Instructions to follow> From the entries below, output the line with "This screenshot has width=1400, height=849." and each following line up to and including the line with "Tap the 卖出 tag", exactly as written.

┌──

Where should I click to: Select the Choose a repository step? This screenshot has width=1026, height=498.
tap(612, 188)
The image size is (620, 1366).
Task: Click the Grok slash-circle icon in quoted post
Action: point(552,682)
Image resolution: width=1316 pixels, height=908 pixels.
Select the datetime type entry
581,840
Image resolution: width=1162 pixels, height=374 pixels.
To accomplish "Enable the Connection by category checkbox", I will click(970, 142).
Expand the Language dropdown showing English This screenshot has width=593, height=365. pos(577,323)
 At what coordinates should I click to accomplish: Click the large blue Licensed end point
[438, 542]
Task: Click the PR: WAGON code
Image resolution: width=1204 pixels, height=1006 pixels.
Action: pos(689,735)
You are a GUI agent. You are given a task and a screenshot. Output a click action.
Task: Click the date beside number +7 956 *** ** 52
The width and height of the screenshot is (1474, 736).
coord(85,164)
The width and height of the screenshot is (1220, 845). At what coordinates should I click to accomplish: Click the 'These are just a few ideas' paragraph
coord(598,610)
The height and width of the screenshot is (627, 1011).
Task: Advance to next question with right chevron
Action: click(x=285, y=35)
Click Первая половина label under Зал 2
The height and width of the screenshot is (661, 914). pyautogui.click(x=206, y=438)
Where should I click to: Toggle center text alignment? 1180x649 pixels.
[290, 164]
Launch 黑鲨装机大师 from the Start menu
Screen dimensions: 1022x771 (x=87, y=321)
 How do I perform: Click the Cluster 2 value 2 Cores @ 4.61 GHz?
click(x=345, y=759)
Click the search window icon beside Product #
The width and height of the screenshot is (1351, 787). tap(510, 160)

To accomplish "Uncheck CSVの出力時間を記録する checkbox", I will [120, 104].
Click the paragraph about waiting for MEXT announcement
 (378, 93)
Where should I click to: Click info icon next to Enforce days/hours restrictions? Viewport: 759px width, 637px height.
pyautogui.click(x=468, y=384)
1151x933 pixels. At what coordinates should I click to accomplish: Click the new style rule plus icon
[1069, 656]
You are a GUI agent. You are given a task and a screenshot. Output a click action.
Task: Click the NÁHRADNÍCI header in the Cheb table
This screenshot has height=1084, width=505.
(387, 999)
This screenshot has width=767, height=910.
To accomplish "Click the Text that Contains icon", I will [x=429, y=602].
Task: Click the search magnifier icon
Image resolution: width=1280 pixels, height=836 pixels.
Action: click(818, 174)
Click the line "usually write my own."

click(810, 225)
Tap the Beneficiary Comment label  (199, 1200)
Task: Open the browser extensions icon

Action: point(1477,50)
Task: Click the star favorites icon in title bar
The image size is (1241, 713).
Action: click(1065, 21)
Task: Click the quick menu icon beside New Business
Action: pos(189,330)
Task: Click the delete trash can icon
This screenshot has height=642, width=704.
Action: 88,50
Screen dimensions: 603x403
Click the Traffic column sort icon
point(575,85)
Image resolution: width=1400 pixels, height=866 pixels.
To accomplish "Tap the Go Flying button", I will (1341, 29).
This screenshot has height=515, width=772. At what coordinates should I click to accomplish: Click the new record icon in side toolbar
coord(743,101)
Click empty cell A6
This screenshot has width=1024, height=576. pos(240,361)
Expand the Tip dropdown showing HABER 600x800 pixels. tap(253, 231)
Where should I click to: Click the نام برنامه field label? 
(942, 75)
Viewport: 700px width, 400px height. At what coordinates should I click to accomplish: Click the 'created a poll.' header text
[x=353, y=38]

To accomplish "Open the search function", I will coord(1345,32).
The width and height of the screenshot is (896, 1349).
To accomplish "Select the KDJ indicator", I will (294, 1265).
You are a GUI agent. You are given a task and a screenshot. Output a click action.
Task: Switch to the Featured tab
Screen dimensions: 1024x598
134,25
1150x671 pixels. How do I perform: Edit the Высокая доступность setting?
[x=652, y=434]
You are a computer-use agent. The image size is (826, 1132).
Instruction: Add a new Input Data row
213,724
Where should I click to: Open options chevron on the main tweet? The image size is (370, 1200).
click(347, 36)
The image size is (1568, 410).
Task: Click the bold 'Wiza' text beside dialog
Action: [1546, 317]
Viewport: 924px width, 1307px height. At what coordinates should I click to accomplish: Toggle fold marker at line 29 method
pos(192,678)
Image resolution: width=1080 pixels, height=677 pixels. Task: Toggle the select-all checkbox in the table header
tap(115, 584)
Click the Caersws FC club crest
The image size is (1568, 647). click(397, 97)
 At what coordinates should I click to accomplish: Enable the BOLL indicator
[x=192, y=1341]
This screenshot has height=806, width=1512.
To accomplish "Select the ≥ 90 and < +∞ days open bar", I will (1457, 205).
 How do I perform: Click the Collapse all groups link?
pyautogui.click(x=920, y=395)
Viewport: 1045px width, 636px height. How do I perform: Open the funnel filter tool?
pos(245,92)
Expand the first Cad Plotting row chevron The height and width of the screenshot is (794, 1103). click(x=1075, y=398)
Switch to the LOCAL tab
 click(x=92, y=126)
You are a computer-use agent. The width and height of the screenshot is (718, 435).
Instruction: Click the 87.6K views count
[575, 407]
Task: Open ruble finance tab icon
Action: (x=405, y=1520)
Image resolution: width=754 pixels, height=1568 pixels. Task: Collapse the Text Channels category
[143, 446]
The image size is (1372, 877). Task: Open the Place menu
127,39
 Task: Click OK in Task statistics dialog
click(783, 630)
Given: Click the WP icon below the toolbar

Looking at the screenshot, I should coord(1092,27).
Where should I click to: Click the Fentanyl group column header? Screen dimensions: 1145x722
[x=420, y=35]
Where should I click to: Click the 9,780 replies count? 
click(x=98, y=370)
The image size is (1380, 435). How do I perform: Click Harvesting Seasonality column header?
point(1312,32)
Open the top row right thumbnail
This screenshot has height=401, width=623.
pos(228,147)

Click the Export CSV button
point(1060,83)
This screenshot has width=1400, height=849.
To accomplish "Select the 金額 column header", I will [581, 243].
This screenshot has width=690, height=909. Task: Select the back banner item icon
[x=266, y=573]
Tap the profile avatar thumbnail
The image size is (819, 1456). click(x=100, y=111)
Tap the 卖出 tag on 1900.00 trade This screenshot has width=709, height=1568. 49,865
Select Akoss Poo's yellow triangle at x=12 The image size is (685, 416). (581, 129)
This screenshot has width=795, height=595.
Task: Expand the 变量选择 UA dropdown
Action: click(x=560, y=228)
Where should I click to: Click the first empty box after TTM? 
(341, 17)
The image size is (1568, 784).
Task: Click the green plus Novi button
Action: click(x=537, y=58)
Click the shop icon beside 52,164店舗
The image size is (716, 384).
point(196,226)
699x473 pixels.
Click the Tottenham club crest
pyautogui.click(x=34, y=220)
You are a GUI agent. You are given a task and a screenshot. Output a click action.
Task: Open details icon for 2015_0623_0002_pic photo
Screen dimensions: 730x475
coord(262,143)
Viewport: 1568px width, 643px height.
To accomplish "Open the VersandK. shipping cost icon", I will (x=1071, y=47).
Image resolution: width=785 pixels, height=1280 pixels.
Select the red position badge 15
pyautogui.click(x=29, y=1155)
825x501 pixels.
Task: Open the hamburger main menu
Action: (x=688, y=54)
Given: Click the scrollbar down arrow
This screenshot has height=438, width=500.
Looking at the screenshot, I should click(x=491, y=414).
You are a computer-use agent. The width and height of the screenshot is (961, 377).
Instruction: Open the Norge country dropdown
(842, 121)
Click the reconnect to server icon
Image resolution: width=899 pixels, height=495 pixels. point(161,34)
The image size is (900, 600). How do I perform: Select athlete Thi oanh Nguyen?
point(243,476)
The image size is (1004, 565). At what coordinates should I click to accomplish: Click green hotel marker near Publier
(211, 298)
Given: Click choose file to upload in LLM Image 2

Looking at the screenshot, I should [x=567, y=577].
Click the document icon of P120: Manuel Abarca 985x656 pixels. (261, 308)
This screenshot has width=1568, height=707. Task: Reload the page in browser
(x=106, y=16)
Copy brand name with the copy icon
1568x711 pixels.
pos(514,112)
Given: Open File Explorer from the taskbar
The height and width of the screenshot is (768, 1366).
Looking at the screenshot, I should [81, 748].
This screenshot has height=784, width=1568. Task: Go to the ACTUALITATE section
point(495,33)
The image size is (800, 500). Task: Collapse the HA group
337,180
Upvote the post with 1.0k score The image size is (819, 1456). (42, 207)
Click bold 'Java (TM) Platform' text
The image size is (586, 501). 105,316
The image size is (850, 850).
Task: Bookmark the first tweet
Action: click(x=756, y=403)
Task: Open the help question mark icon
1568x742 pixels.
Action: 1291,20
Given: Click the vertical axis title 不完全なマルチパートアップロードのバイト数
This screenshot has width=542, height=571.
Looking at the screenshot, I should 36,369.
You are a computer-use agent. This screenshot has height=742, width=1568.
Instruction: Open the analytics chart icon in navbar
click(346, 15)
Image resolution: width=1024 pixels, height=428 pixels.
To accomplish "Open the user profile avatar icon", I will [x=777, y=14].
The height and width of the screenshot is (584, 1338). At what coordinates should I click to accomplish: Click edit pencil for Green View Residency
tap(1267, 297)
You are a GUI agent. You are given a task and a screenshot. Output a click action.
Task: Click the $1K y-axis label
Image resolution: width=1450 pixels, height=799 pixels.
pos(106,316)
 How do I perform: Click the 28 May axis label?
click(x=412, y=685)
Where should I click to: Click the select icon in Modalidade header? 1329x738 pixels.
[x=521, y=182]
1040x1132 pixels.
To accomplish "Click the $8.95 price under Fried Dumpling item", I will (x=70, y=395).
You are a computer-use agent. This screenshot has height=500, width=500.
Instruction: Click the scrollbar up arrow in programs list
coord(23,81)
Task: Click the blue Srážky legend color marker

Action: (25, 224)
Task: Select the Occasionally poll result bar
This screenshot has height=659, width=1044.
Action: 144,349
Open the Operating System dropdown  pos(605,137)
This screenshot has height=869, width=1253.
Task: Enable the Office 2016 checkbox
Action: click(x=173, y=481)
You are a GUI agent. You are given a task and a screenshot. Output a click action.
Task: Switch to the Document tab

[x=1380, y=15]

└──

Answer>
This screenshot has width=1400, height=849.
To accomplish "Select the 金額 column header", I will [581, 243].
This screenshot has width=690, height=909. Task: Select the back banner item icon
[x=266, y=573]
Tap the profile avatar thumbnail
The image size is (819, 1456). click(x=100, y=111)
Tap the 卖出 tag on 1900.00 trade This screenshot has width=709, height=1568. 49,865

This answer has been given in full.